I have written at least ten stories about truths exposed by a single WikiLeaks document or by a collection of them, and these stories are extremely time- consuming. I’ve been paid for some, but the pay works out to so little per hour that I can hardly call it working.

In many cases, I am able to see the significance of particular WikiLeaks only because I have already spent considerable time studying their context. I’m working on a piece about WikiLeaks that reveal decades-long Western designs on Burundi’s nickel reserves, and I understand their significance only because I’ve been following the East/West tug-of-war over those nickel reserves for the past five years.

Browsing through batches of WikiLeaks, I’ve come across a number of other stories I could write, many of them less obscure, but they will take more time than I can find in the foreseeable future. Before closing down the Edward Snowden archives, Glenn Greenwald said that the Intercept had stopped producing stories about them in part because they take so much time. The “Collateral Murder” video is immediately gut-wrenching, but few other documents reveal so much so readily.

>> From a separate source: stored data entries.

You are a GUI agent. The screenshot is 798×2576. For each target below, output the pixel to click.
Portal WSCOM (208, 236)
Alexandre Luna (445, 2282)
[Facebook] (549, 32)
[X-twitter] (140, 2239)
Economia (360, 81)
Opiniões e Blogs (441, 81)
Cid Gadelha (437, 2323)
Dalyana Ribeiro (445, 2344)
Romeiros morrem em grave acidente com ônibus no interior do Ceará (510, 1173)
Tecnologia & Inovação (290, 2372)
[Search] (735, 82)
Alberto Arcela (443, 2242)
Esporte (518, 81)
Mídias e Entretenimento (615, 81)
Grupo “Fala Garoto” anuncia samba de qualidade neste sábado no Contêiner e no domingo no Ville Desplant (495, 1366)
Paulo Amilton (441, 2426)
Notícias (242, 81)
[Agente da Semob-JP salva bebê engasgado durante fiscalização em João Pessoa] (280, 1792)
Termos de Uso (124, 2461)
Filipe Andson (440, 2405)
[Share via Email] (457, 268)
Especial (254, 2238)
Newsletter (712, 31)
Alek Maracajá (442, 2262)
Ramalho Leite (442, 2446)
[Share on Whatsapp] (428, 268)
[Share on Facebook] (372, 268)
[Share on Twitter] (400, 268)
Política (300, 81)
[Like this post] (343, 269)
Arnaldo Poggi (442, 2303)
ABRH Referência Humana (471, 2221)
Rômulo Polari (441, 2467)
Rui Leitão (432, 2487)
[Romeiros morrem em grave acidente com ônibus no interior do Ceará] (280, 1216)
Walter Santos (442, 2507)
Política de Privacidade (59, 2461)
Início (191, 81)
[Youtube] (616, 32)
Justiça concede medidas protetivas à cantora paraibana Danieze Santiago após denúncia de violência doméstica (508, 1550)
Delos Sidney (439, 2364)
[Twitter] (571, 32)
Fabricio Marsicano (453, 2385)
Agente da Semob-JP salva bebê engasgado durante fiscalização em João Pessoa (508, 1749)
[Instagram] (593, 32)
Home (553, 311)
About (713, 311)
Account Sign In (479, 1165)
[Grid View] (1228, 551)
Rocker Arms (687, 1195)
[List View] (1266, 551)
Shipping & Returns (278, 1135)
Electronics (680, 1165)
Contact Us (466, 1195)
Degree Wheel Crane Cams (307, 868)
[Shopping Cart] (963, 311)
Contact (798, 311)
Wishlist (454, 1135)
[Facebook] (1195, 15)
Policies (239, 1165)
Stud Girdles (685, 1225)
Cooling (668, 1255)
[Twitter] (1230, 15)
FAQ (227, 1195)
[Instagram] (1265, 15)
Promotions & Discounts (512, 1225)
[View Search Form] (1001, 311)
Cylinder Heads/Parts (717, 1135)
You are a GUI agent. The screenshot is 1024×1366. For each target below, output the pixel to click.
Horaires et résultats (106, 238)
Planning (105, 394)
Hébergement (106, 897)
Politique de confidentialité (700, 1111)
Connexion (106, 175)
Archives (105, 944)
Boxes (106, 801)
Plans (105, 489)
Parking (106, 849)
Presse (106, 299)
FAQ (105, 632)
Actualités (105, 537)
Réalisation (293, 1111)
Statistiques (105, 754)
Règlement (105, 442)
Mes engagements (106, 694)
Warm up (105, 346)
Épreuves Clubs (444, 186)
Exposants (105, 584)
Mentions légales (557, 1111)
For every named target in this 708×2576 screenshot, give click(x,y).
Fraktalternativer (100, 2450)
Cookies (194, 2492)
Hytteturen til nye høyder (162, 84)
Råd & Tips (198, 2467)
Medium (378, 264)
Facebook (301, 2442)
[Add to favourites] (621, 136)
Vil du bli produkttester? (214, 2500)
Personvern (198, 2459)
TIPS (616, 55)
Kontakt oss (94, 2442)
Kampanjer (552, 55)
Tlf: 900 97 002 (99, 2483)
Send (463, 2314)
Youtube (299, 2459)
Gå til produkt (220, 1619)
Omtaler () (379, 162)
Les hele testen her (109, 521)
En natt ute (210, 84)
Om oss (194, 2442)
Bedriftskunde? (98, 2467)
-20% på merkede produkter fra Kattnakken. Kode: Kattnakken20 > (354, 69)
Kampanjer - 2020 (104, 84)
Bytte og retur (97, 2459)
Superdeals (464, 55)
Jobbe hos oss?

Nevertheless, stories about particular WikiLeaks are being published, academics are citing or writing whole books around them, and WikiLeaks are being submitted as evidence in courts.

The most pressing question right now is the fate of Julian Assange. Will he be extradited to the US, tried in secret, and thrown in prison for life? There’s little chance of success in the British court where the judge accused Assange of being a narcissist before sentencing him to an unprecedented 50 weeks for skipping bail. She has ruled against him in earlier cases brought by his defense team, and she refuses to recuse herself despite conflicts of interest posed by her husband’s military industrial engagements. The greatest hope seems to lie in an appeal to the European Court of Human Rights, but despite its formal commitment to objectivity, success seems unlikely without a mass movement to free Assange. A protest of 20,000, the number who typically pack basketball arenas, or the 100,000 who typically pack soccer or football stadiums, would jump-start a movement that would be hard to turn back, but how likely is that? How many of the millions who took to the streets to try to stop the Iraq War will take any action in support of the man who did so much to expose its cruelty?

If Assange is convicted of espionage for publishing classified documents, the walls will close in on the freedom of speech and press, and on the transparency movement’s promise to expose the sociopaths who conspire to impoverish, exploit, and destroy us in their drive for ever greater wealth and power. Our destruction, at this point, is just “collateral damage.”